La primera y más evidente nos obliga a enjuiciar la llamada (la mayúscula que no falte) Transición, a la cual aquellos dos acontecimientos coincidentes enterraron simbólicamente, de maneras bien distintas. De la Transición, tal vez el más desquiciado fetiche político que vieron los siglos, se ha dicho a modo de mantra o ensalmo que trajo la ´reconciliación´ a los españoles, cerrando las heridas de la Guerra Civil; cuando lo cierto es que trajo una demogresca que, bajo la coartada del ´sano debate ideológico´, resucitaría el fantasma del ancestral cainismo hispánico, que hoy campa por sus fueros. Treinta años después, lo cierto es que aquella ´convivencia pacífica´ entre españoles que los protagonistas de la Transición invocaban es ya un sueño irrealizable: las viejas heridas provocadas por la división de las ´dos Españas´ están más enconadas y supurantes que nunca; los conflictos separatistas (que la Transición reavivó y exacerbó de modo irresponsable) empiezan a conducirnos hacia irresolubles callejones sin salida; y las tensiones sociales, adormecidas mientras la prosperidad acompañó el proceso de cambio político, están cada vez más presentes en la vida española, acicateadas por una crisis económica que ha hecho patente la existencia de una crisis institucional de fondo, que contamina por igual la organización administrativa del Estado y sus más altas magistraturas, incluida la propia monarquía, cada vez más execrada. Estos son hechos; y, como reza el adagio latino, contra facta non valent argumenta. Los panegiristas de la Transición siempre niegan los hechos, en su obsesión enternecedora por crear una realidad paralela y de merengue; pero lo cierto es que, cuando despertamos del ensueño, los hechos, como el dinosaurio de Monterroso, siguen ahí. Casi todas las calamidades que hoy padecemos son hijas (y además hijas legítimas, nacidas de una coyunda feliz, no hijas bastardas nacidas de un desliz, o al calor de la clandestinidad) de la Transición.
La segunda reflexión nacida de la coincidencia de los dos acontecimientos que citábamos más arriba nos obliga a aceptar que los manifestantes de la Marcha por la Dignidad son los hijos más auténticos de la Transición: hijos cruelmente engañados con el placebo de ´los derechos y las libertades´ que la Transición les trajo; y que ahora se revuelven contra la opípara madre que ni siquiera les garantiza el sustento.
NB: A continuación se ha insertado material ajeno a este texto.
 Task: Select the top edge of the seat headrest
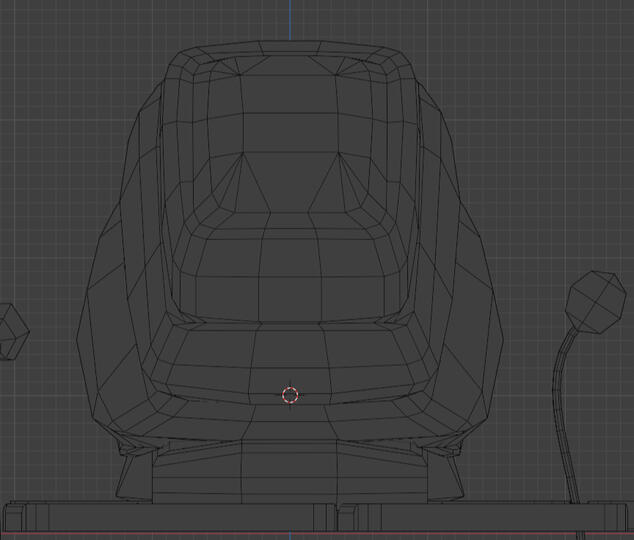click(x=291, y=43)
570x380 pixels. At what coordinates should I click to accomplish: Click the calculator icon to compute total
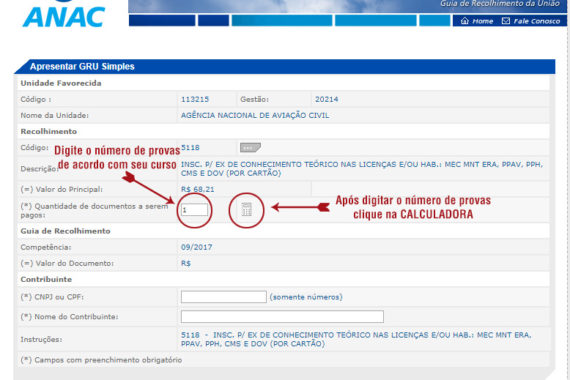pos(246,210)
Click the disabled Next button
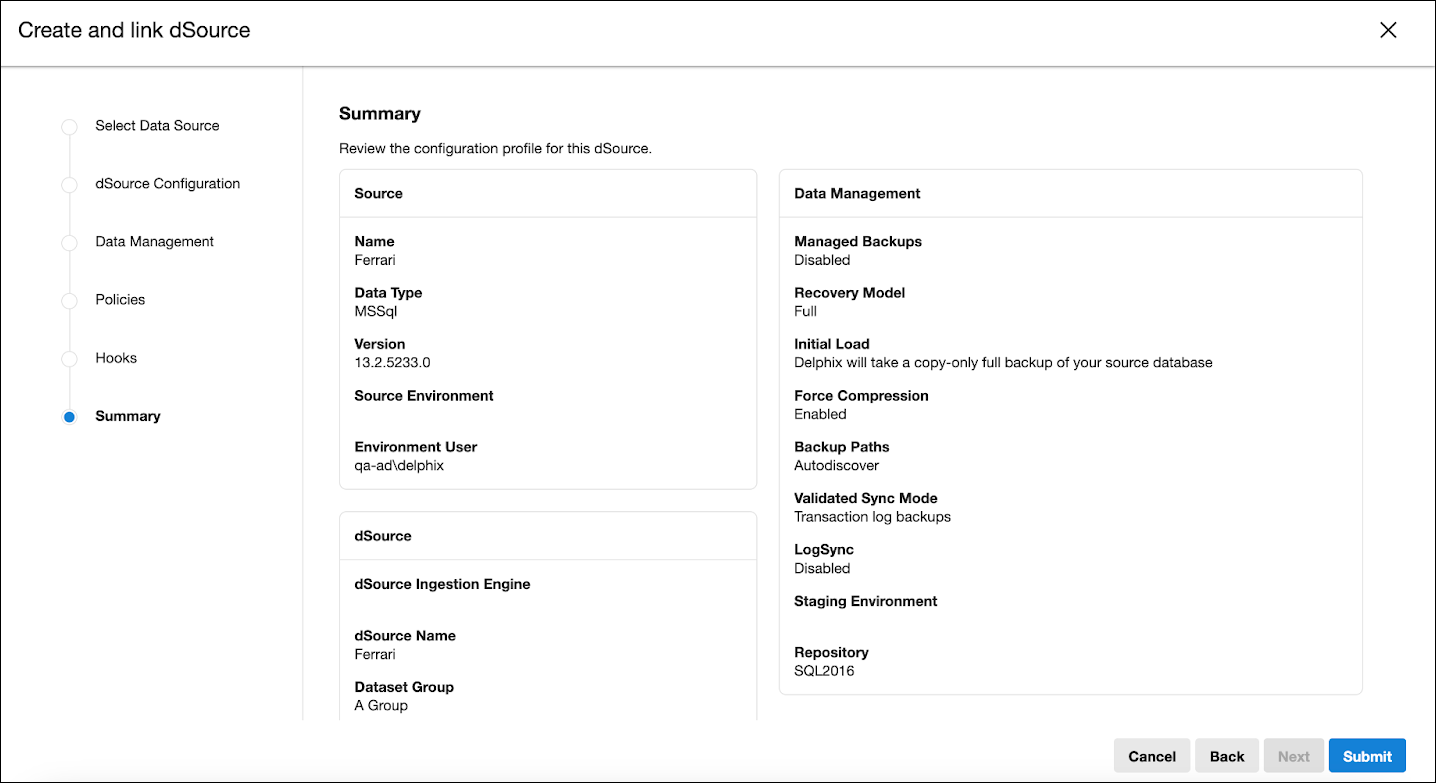 (1293, 756)
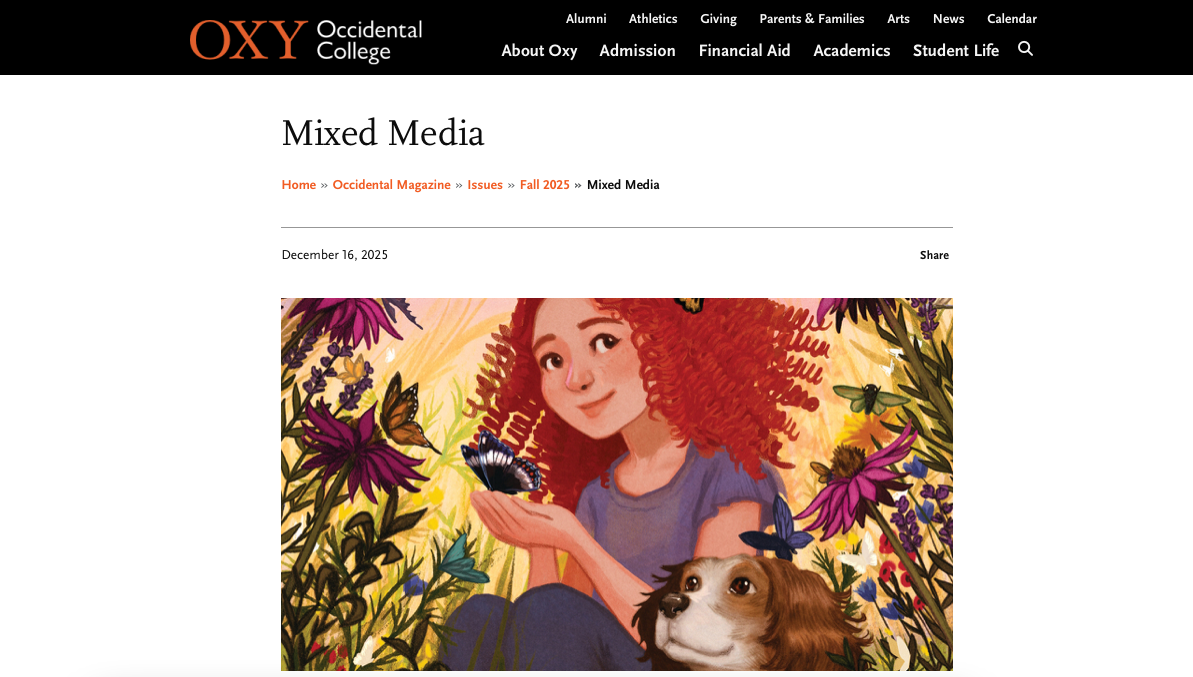Open Parents & Families page

pos(812,19)
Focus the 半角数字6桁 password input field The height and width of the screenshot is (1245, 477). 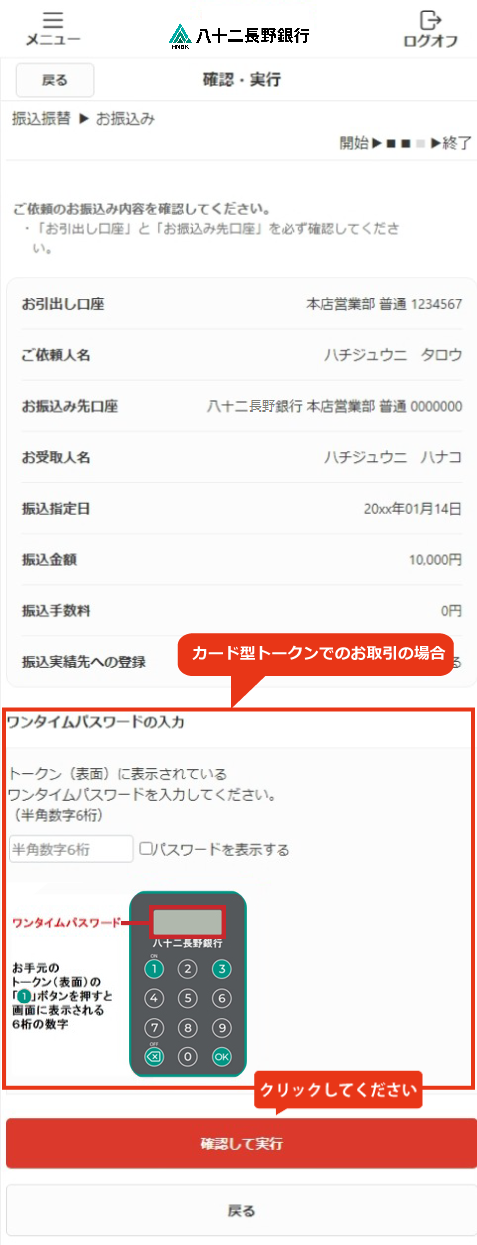[70, 849]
Y es que si hay una nota distintiva que caracterice nítidamente a la Transición, una vez despojada de farfollas retóricas, es la entrega que en aquellos años se hizo de nuestra riqueza nacional y hasta de nuestra propia alma a las fuerzas desembridadas de la plutocracia, muy atildadamente disfrazadas de respetabilidad internacional. Estas fuerzas desembridadas fueron (excúseme la utilización sarcástica y malévola de una expresión tan cursi) los auténticos ´fontaneros de la Transición´; y los políticos que todavía hoy son presentados como tales no fueron sino títeres (algunos, gustosos; otros, inconscientes; todos, generosamente recompensados) a las órdenes de tales fuerzas plutocráticas, que ahora, después de exprimirnos, nos han empujado hasta el precipicio, donde inevitablemente afilan sus uñas los demonios de la revolución, que en aquella Marcha por la Dignidad ya lanzaron algún zarpazo.
Tales zarpazos se saldaron con varios policías heridos; y a los autores de tales fechorías los panegiristas de la Transición, en sus tertulias y demás aquelarres contra la gramática, los llamaron ´violentos´ y ´totalitarios´ (cuando tendrían que haberlos llamado ´hijos legítimos de la calamidad que tanto celebran´). Curiosamente, estos mismos panegiristas llamaban ´demócratas´ a los tipos que en Kiev no solo herían, sino que además mataban policías (confirmándose, como nos enseñase Gómez Dávila, que «nada enternece más al burgués que el revolucionario de país ajeno»). ¿Y cuál es la diferencia entre los revolucionarios de Kiev (tan demócratas) y los revolucionarios españoles (tan violentos y totalitarios)? Que los segundos se revuelven contra la plutocracia que los han empujado a la miseria, después de engolosinarlos con el placebo de ´los derechos y libertades´; mientras que los primeros se disponen a abrazarla gozosos, mientras saborean por primera vez, como ingenuos neófitos, el placebo. Les deseo que disfruten de su Transición tanto como nosotros de la nuestra.